(Ac, B, L, V, M) Anti-Communist worldview portraying moral elements of forgiveness & family unity (no spirituality depicted); 5 obscenities & 3 profanities; one off-screen execution & two accidents involving children; and, some gambling.
Zhang Yimou's TO LIVE is one of the most uplifting and morally accessible dramas to grace the screen in a long time. Following the lives of an average Chinese family during the turbulent decades between 1940 and 1970, TO LIVE tells a classic and well-made tale of love, commitment and hope in the face of seemingly insurmountable odds.
Zhang Yimou’s TO LIVE is one of the most uplifting family dramas to grace the screen in a long time. Following the lives of an average Chinese family during the turbulent decades between 1940 and 1970, TO LIVE tells a classic tale of love, commitment and hope in the face of seemingly insurmountable odds. Avoiding the over-the-top melodramatic antics common to most epic dramas, Yimou opts for a smaller canvas on which to depict the struggles of the Xu family.

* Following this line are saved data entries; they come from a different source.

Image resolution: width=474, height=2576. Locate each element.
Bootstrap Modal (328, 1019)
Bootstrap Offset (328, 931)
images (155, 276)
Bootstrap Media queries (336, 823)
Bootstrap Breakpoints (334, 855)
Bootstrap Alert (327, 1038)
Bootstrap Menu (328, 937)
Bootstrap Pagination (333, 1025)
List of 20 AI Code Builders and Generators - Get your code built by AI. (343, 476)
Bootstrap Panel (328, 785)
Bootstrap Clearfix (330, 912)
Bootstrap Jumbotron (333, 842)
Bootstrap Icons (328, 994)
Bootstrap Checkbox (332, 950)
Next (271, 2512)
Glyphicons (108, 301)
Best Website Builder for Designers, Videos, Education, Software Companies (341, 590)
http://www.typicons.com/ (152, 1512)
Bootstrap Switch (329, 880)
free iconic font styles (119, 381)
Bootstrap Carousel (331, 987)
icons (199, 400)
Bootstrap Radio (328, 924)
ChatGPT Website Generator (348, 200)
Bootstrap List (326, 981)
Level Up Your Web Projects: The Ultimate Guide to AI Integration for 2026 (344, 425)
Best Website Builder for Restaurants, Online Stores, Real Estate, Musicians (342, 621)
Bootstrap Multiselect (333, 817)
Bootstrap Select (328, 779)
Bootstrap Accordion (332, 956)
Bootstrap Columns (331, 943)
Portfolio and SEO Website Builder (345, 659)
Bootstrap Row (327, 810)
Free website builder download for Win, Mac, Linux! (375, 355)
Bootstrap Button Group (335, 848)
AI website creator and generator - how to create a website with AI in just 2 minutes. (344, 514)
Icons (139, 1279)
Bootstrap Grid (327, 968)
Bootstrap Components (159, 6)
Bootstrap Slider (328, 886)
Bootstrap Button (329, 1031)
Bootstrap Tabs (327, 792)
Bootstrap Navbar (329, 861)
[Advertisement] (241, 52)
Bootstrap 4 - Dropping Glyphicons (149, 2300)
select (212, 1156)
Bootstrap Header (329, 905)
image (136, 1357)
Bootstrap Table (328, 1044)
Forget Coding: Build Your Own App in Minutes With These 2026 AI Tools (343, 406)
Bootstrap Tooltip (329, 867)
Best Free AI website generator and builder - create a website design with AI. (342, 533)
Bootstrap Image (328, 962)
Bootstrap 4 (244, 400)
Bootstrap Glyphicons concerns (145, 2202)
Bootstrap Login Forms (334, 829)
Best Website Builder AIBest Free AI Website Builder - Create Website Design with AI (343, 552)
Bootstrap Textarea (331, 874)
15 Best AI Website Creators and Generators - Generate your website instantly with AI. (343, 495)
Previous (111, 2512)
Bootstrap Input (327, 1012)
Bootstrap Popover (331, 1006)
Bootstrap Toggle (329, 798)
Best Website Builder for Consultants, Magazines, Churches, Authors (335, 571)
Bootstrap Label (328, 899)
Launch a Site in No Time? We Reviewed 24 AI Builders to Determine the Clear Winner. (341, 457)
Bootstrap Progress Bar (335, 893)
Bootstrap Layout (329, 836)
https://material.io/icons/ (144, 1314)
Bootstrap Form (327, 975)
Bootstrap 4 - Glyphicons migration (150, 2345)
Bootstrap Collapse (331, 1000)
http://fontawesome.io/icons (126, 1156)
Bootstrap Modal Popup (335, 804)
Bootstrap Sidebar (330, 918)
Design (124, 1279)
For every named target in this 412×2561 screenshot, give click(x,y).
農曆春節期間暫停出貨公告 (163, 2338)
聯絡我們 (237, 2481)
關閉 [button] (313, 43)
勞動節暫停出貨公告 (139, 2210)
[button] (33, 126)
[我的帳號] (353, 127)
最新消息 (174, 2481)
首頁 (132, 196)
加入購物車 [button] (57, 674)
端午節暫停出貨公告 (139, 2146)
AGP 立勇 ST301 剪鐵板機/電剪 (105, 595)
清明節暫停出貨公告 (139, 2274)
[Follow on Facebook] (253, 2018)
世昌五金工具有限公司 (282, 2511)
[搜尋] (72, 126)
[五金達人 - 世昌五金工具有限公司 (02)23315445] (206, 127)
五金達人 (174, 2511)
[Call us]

In Yimou’s story, no family member suffers from unjust incarceration; there are no grand battle scenes; there are no torrid affairs or bitter blood feuds. The Xu family’s travails are more down to earth, more recognizable: finding work when jobs are scarce, finding a doctor when a child gets sick, forgiving family friends for past mistakes. For Zhang Yimou, raising a family is an epic adventure all in itself.
Mercifully devoid of sexual and violent content, but containing several obscenities and profanities, TO LIVE is also one of the more accessible adult family dramas of the year. In its quiet, down to earth way, the film also stands as a strong indictment of Mao Zedong’s Communist regime. So strong, in fact, that the Chinese government has placed an indefinite ban on the film’s distribution and a two year filmmaking ban on Yimou.